VoIP providers have 18 months to comply with new US FCC rules, raising the hackles of anti-censorship groups
When it comes to high technology, the world seems to advance by leaps and bounds every day. Funny, then, that the freedom of the users of that technology seems increasingly in danger of regressing. The latest setback for Internet freedom comes from the U.S. Federal Communications Commission, which last month gave cops the power to monitor everything that Americans do over the Internet: from reading e-mail, to monitoring website visits and file downloads, and eavesdropping on online conversations.

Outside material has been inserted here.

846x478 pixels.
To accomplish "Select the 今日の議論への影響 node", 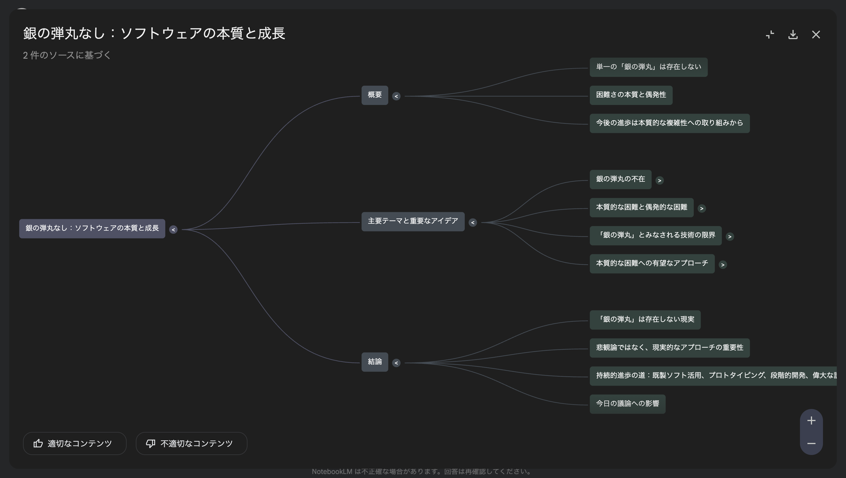I will tap(627, 404).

Because a growing number of North American Internet users are having conversations over the net–using Voice over Internet Protocol (VoIP)–the FCC ruled that government officials should be able to tap Internet connections. An estimated three-million Americans use VoIP–which lets you talk cheaply over the Internet as if you were using a telephone–and 29,000 Canadians. But police argue that some of those users are criminals and terrorists, embracing the fast-growing technology because it isn’t vulnerable to the wiretap surveillance cops use on phones.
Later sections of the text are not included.